In my judgment, this problem was not quite interpreted correctly by the OP, and by the member who provided the answer. This seems to me to be mainly an "oscillating manometer" problem. The fluid in tank A oscillates up and down, out of phase with the fluid in tank B, which also oscillates up and down. Fluid flows periodically back and forth between tanks A and B through the connecting channel.

In this thread so far, the analyses of this problem seemed to focus on the pressures at locations A and B at the very entrance to the interconnecting tube. What these analyses failed to take into account was that, within tank A, the flow approaching the exit hole is converging (i.e., accelerating) and, as a consequence, the pressure within tank A in the region immediately adjacent to the exit hole is decreasing. This pressure decrease provides the net force for the accelerating flow. So the pressure at the exit hole is lower than throughout most of the base of the tank. Similarly, in tank B, the flow out the entrance hole to tank B diverges and decelerates, so the pressure in the tank beyond the entrance hole is higher than at the hole. All these changes in pressure within the two tanks occur within just a few tube diameters of the holes, so they are very localized. Moreover, in this situation, because the entry flow to the tube is converging and the exit flow from the tube is diverging, the two pressure changes virtually cancel each other out.

Now, here is my analysis of this problem as an oscillating manometer, which I believe was the original intent of the problem:

Let $h_A(t)$ represent the depth of fluid in tank A at time t

Let $h_B(t)$ represent the depth of fluid in tank B at time t

Let $A_A$ represent the cross sectional area of tank A

Let $A_B$ represent the cross sectional area of tank B

Let $\rho$ represent the density of the fluid

In this analysis, we are going to neglect the kinetic energy of the fluid in the connecting channel (compared to that in the tanks).

Using the base of the tanks as the datum for potential energy, the total potential energy of the fluid in both tanks at any time t is: $$PE=\rho g A_A\frac{h_A^2}{2}+ \rho g A_B\frac{h_B^2}{2}$$ The total kinetic energy of the fluid in both tanks at any time t is: $$KE=\frac{\rho A_Ah_A}{2}\left(\frac{dh_A}{dt}\right)^2+\frac{\rho A_Bh_B}{2}\left(\frac{dh_B}{dt}\right)^2$$So the total potential energy plus kinetic energy of the fluid in both tanks at any time t is given by: $$PE+KE=\rho g A_A\frac{h_A^2}{2}+ \rho g A_B\frac{h_B^2}{2}+\frac{\rho A_Ah_A}{2}\left(\frac{dh_A}{dt}\right)^2+\frac{\rho A_Bh_B}{2}\left(\frac{dh_B}{dt}\right)^2\tag{1}$$ Conservation of mass requires that the total mass of liquid does not change with time. this requires that: $$h_AA_A+h_BA_B=\bar{h}(A_A+A_B)\tag{2}$$ where $\bar{h}$ is the height that the liquid in the two tanks would have at equilibrium.

Since the fluid is assumed inviscid, the sum of the kinetic energy and potential energy of the fluid must be constant.

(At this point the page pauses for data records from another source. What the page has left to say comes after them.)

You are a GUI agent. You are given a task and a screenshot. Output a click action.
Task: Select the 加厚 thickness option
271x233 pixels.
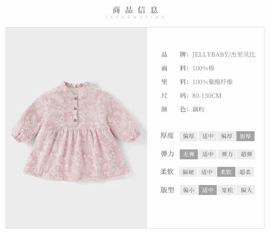(245, 136)
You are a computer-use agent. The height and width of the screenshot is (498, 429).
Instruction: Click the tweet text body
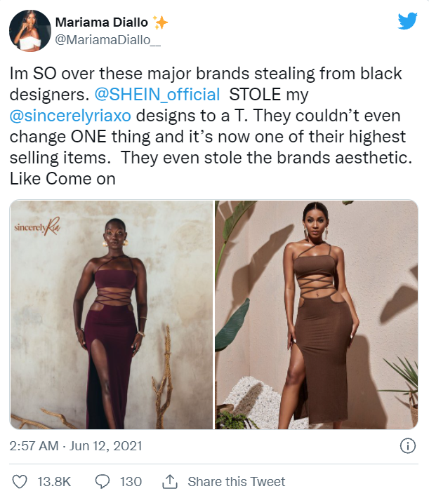coord(211,126)
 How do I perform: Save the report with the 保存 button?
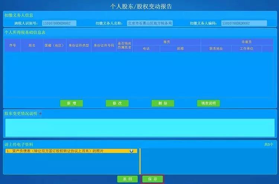153,179
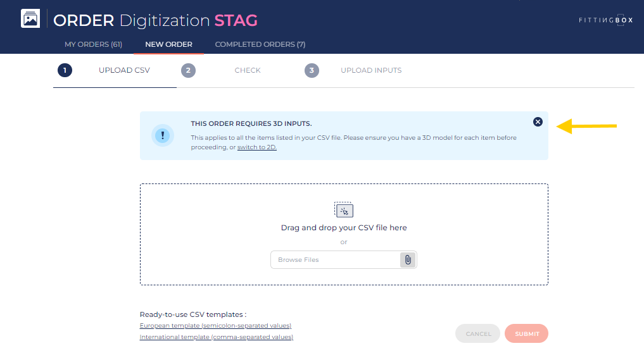
Task: Click the exclamation info icon in banner
Action: pos(163,135)
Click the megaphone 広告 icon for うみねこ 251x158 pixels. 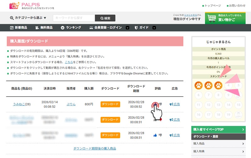tap(171, 104)
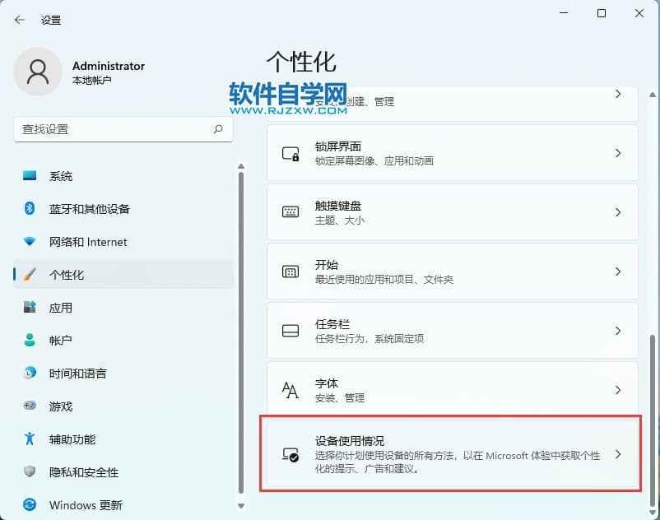The width and height of the screenshot is (660, 520).
Task: Click the Start settings icon
Action: coord(290,272)
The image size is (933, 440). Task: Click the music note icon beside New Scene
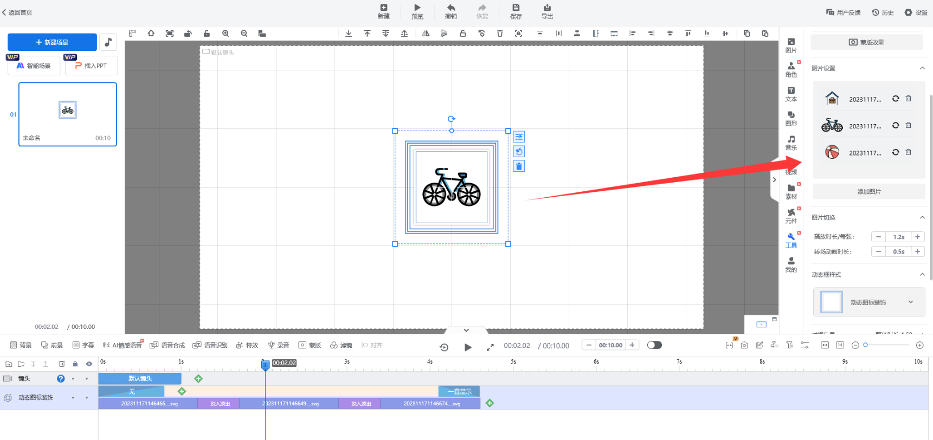pyautogui.click(x=108, y=42)
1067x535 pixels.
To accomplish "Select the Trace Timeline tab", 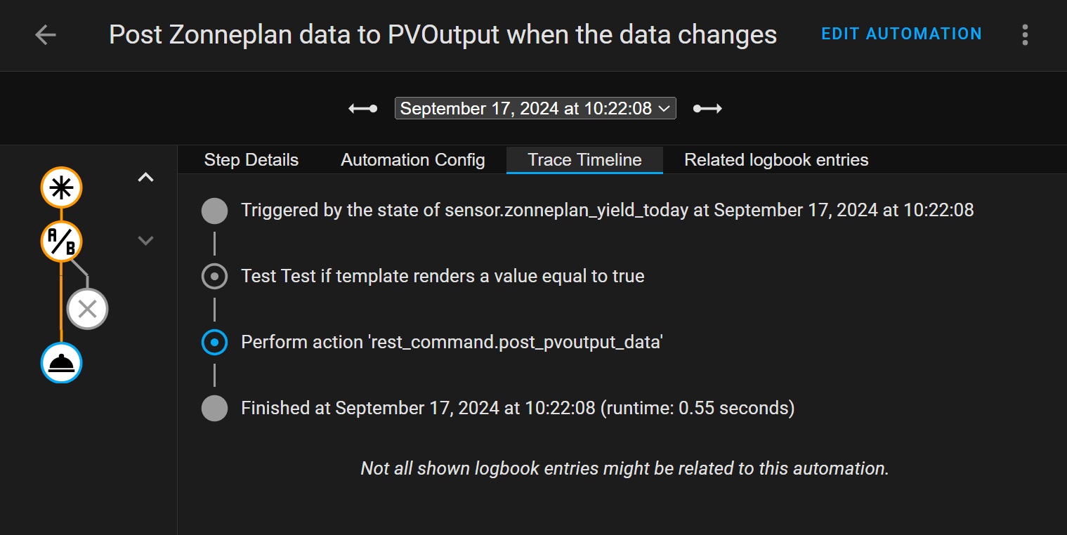I will point(584,160).
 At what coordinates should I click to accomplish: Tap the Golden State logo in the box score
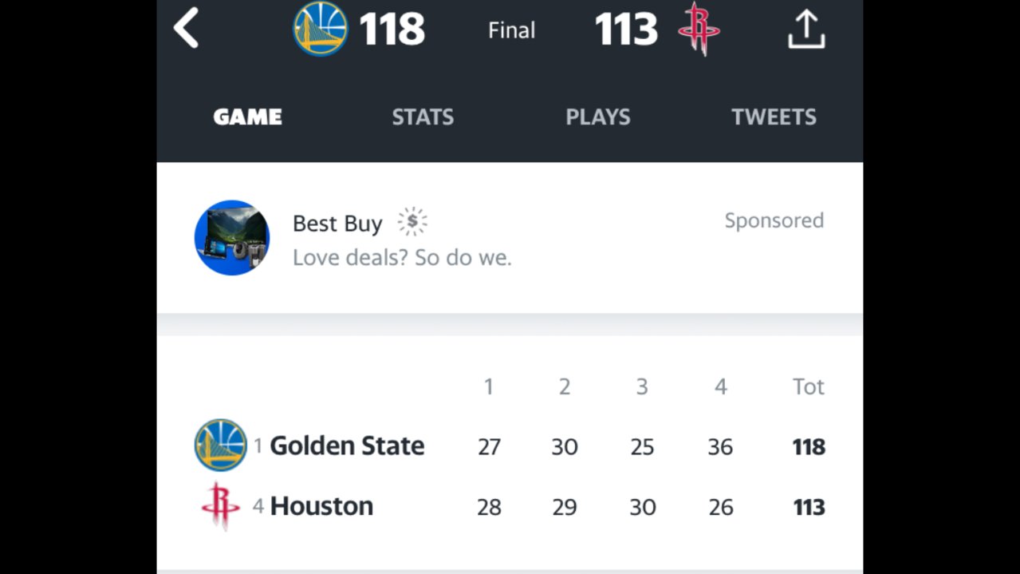[x=221, y=445]
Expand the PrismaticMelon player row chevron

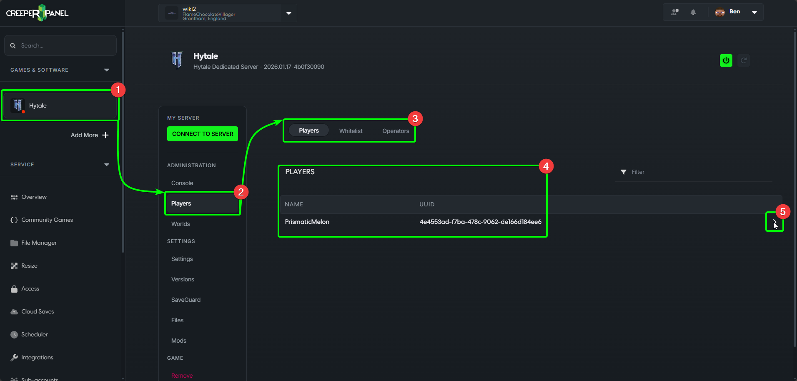pyautogui.click(x=774, y=222)
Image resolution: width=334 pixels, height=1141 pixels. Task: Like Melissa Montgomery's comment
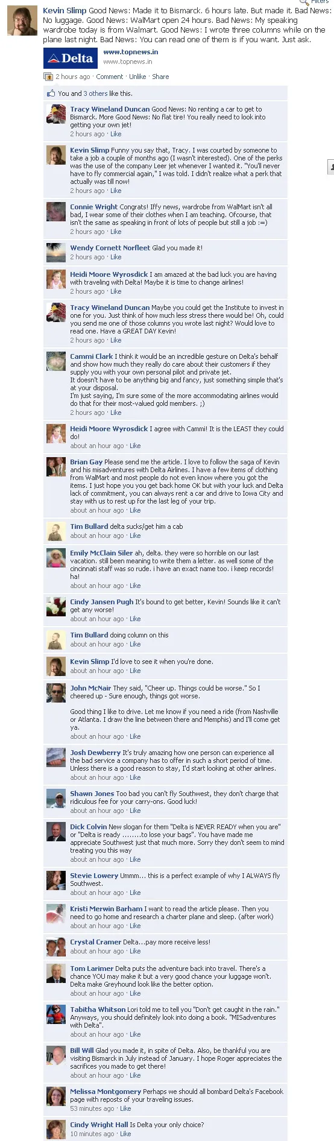point(125,1108)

Therefore, the time derivative of the sum of the kinetic energy and potential energy must be zero. If we make use of this condition in conjunction with Eqn. 2, we obtain, after considerable mathematical manipulation, the equation for the time variation of liquid depth in tank A as: $$gH_A+\bar{h}\frac{d^2H_A}{dt^2}+\left[\frac{(A_B-A_A)}{A_B}\right]\left[\frac{1}{2}\left(\frac{dH_A}{dt}\right)^2+H_A\frac{d^2H_A}{dt^2}\right]=0\tag{3}$$where $H_A=h_A-\bar{h}$. One will not that the first two terms on the left hand side of this equation are linear in $H_A$, but the term in brackets is quadratic. Therefore, if we restrict ourselves to the case of only small initial values of $H_A$, the non-linear terms become negligible, and only the linear terms are important. The solution to this equation for the linearized situation is:$$H_A=H_{A0}\cos{\left(\sqrt{\frac{g}{\bar{h}}}t\right)}\tag{4}$$where $H_{A0}$ is the initial value of $H_A$.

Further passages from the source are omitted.